Given exercise » In the passage about Iran and Western portrayals, copy out the words from "What is particularly" up to and including "of empirical evidence.".

These realities sit uneasily with dominant Western portrayals of Iran as uniformly “anti-women” or culturally backward. Such narratives rely heavily on selective moral framing, focusing almost exclusively on dress codes or isolated incidents,while ignoring measurable social outcomes such as literacy, educational access, and women’s participation in knowledge production. This selective focus is not accidental. Gender and human rights rhetoric has long functioned as a tool of imperial legitimacy, deployed to justify sanctions, political isolation, and intervention.

What is particularly troubling, from an Irish perspective, is how readily sections of the self-identified left reproduce these narratives. In debates that claim to oppose imperialism, Iran is frequently reduced to a caricature, stripped of context, history, and material conditions. Sanctions, which have profoundly affected healthcare, education, and economic development, are treated as background noise rather than central explanatory factors. This framing aligns neatly with Western and Zionist geopolitical objectives, reinforcing a familiar pattern: states that resist Western domination or pursue independent development are portrayed as illegitimate or oppressive, regardless of empirical evidence.

Iran’s educational achievements are inseparable from its insistence on sovereignty. Literacy rates that outpace regional averages, universal youth literacy, and women’s majority participation in higher education were achieved despite sanctions intended to obstruct precisely this kind of development. These outcomes challenge the assumption that social progress must follow Western political models or be externally imposed. They demonstrate instead that education, gender inclusion, and human development can advance through domestic policy and collective commitment, even under intense external pressure.

Listed records »
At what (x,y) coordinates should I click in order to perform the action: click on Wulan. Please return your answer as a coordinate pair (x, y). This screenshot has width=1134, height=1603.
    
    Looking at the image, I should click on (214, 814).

...

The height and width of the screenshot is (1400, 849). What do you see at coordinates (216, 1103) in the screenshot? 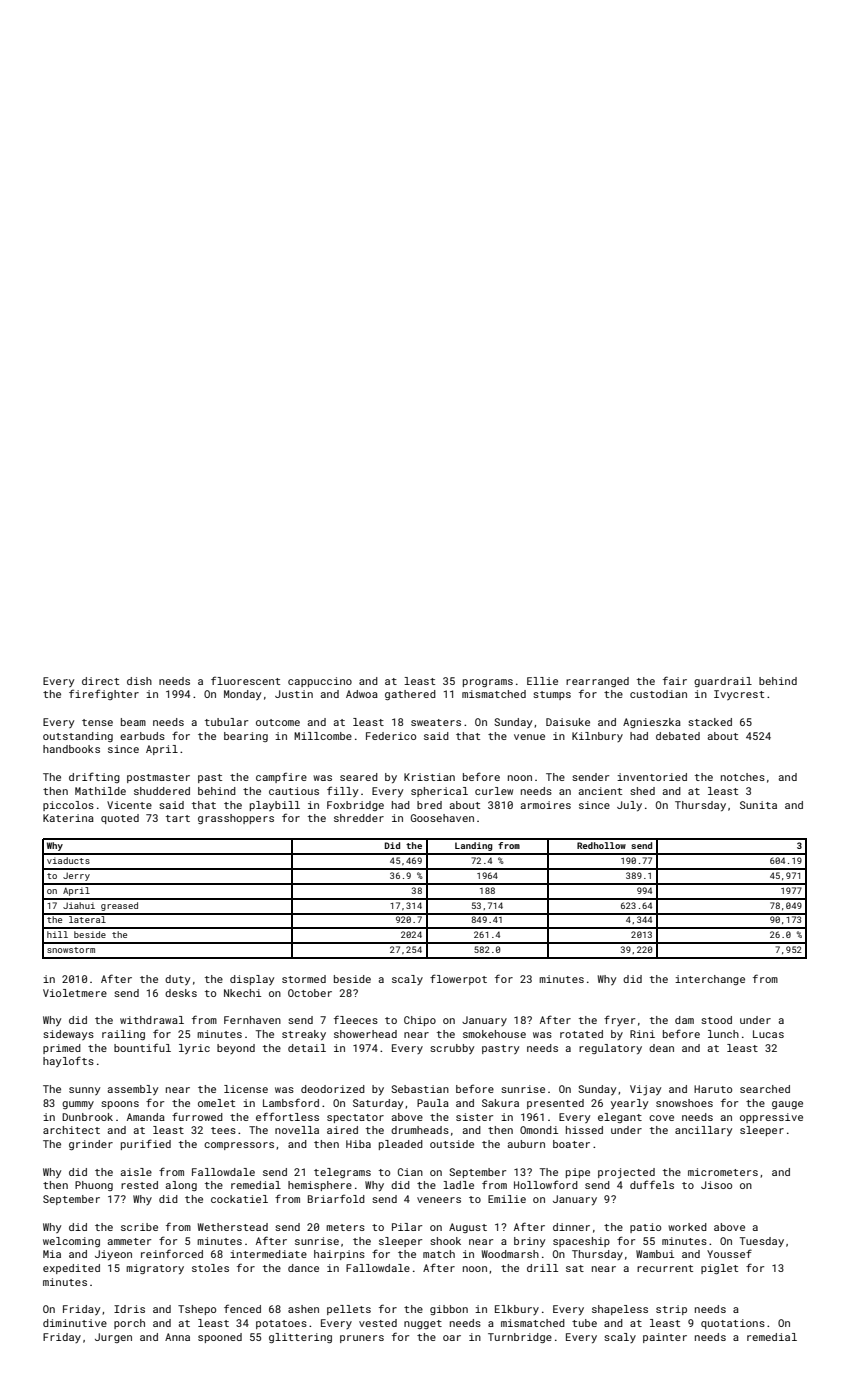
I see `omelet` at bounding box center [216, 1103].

Response for this exercise »
What is particularly troubling, from an Irish perspective, is how readily sections of the self-identified left reproduce these narratives. In debates that claim to oppose imperialism, Iran is frequently reduced to a caricature, stripped of context, history, and material conditions. Sanctions, which have profoundly affected healthcare, education, and economic development, are treated as background noise rather than central explanatory factors. This framing aligns neatly with Western and Zionist geopolitical objectives, reinforcing a familiar pattern: states that resist Western domination or pursue independent development are portrayed as illegitimate or oppressive, regardless of empirical evidence.